Matching productions embedded in arbitrary text

View: New views
10 Messages — Rating Filter:   Alert me  

Matching productions embedded in arbitrary text

by Farrukh Najmi :: Rate this Message:

Reply to Author | View Threaded | Show Only this Message

Hi Guys,

I need some help with a grammar (see attached).

The grammar processes text that consists of function calls embedded any
where and possibly multiple time within arbitrary text.

The FunctionCall() production is expected to be recognized when a
function name (configurable via setFUNCTION_NAMES) is matched in the text.
Arbitrary text is expected to be recognized by the text() production.

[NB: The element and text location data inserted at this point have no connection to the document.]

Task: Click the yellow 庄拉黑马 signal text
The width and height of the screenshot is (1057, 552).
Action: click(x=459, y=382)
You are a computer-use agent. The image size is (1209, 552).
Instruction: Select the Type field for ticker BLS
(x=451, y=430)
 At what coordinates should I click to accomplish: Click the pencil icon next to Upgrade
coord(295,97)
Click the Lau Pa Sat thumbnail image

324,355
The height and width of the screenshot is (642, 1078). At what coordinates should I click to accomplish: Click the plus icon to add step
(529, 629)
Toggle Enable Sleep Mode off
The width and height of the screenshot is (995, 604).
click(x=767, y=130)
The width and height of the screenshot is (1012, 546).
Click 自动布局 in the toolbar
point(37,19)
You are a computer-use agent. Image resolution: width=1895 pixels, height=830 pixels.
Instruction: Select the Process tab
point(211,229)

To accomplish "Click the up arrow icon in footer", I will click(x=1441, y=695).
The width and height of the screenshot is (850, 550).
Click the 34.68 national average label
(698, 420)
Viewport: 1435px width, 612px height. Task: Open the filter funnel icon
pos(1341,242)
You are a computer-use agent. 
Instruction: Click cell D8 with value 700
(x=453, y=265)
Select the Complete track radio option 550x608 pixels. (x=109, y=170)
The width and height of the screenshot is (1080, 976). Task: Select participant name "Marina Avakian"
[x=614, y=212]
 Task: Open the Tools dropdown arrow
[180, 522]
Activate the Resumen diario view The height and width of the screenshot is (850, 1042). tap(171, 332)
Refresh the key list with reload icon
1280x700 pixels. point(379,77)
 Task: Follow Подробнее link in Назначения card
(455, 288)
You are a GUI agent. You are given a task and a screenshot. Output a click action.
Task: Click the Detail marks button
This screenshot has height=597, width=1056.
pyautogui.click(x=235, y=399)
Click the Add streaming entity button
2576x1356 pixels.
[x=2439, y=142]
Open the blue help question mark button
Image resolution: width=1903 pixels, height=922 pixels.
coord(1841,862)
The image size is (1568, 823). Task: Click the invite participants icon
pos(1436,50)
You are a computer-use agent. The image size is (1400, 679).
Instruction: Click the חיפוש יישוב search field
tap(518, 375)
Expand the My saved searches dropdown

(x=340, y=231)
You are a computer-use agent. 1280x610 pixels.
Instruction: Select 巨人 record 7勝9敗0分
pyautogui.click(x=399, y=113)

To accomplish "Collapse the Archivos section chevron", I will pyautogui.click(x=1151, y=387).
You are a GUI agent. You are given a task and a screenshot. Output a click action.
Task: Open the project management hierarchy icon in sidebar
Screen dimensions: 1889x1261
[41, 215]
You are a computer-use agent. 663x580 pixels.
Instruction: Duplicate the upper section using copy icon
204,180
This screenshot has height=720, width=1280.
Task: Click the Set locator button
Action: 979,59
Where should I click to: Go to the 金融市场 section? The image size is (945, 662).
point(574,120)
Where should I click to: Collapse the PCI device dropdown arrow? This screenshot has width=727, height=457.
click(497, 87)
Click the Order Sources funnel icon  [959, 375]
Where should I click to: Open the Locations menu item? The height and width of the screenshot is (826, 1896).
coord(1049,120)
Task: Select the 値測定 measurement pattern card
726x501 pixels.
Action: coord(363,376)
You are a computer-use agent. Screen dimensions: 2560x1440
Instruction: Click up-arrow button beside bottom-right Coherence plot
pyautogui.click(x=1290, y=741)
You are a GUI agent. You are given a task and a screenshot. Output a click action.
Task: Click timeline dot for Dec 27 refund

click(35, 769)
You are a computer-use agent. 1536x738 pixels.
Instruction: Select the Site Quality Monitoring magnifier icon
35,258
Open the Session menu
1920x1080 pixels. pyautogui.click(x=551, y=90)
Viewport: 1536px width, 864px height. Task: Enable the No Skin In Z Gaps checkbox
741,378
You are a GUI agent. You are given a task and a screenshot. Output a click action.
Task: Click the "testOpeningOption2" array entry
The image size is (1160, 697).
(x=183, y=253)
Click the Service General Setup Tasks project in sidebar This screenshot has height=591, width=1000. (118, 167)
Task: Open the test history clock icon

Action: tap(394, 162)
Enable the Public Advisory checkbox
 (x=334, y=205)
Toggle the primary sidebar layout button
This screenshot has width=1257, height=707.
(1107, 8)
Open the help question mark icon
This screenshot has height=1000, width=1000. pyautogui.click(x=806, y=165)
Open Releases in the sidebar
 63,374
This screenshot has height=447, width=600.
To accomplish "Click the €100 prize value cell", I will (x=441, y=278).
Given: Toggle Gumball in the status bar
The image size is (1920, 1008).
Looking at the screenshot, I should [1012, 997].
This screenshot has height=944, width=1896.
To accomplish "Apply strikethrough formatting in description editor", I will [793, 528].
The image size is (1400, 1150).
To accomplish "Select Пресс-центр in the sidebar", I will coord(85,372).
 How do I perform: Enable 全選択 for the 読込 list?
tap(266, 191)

When I run javacc I get the following error:

Error: Line 73, Column 5: Expansion within "(...)*" can be matched by
empty string.

Can any one help me get over the hump with this problem? If there is a
better way to do what I am trying to do please let me know.

Thanks in advance for your help.

--
Regards,
Farrukh

Web: http://www.wellfleetsoftware.com



/**
 *
 *
 */

options{
    STATIC=false ;
    IGNORE_CASE=true ;
//  DEBUG_LOOKAHEAD= true ;
}

PARSER_BEGIN(FunctionParser)
package com.example.function;

import java.io.Reader;
import java.io.FileInputStream;
import java.util.HashSet;
import java.util.Set;

public class FunctionParser {
    protected static Set<String> FUNCTION_NAMES = new HashSet<String>();

    public void reInit(Reader input) {
        ReInit(input);
    }

    protected boolean seeFunctionCall() {
        return "(".equals(getToken(2).image)
            && FUNCTION_NAMES.contains(getToken(1).image.toUpperCase());
    }

    public static void setFUNCTION_NAMES(Set<String> functionNames) {
        FUNCTION_NAMES = functionNames;
    }
}
PARSER_END(FunctionParser)


SKIP:
{
    " "
|   "\t"
|   "\r"
|   "\n"
}

TOKEN : /* Numeric Constants */
{
        < S_NUMBER: <FLOAT>
            | <FLOAT> ( ["e","E"] ([ "-","+"])? <FLOAT> )?
    >
  | < #FLOAT: <INTEGER>
            | <INTEGER> ( "." <INTEGER> )?
            | "." <INTEGER>
    >
  | < #INTEGER: ( <DIGIT> )+ >
  | < #DIGIT: ["0" - "9"] >
}

TOKEN:
{
    < S_IDENTIFIER: (<LETTER>)+ (<DIGIT> | <LETTER> |<SPECIAL_CHARS>)* >
  | < #LETTER: ["a"-"z", "A"-"Z"] >
  | < #SPECIAL_CHARS: "_" >
  | < S_CHAR_LITERAL: "'" (~["'"])* "'" ("'" (~["'"])* "'")*>
  | < S_QUOTED_IDENTIFIER: "\"" (~["\n","\r","\""])* "\"" >
  | < S_TEXT: ~[] >
}

void start():
{}
{
    (textOrFunctionCall())*

}

void text():
{}
{
    ( <S_TEXT> )*
}

void textOrFunctionCall():
{}
{
      text()
    | LOOKAHEAD({seeFunctionCall()}) FunctionCall()
}

/* ---------------- Grammar Productions --------------------- */

void FunctionCall():
{}
{
    FunctionReference()  "(" (FunctionArgumentList())* ")"
}

void FunctionReference():
{
    String name;
}
{
    <S_IDENTIFIER> {name = token.image;}

}

void FunctionArgumentList():
{}
{
    FunctionArgument() ("," FunctionArgument())*
}

void FunctionArgument():
{}
{
    FunctionCall()
  | <S_QUOTED_IDENTIFIER>
  | <S_NUMBER>
}




---------------------------------------------------------------------
To unsubscribe, e-mail: users-unsubscribe@...
For additional commands, e-mail: users-help@...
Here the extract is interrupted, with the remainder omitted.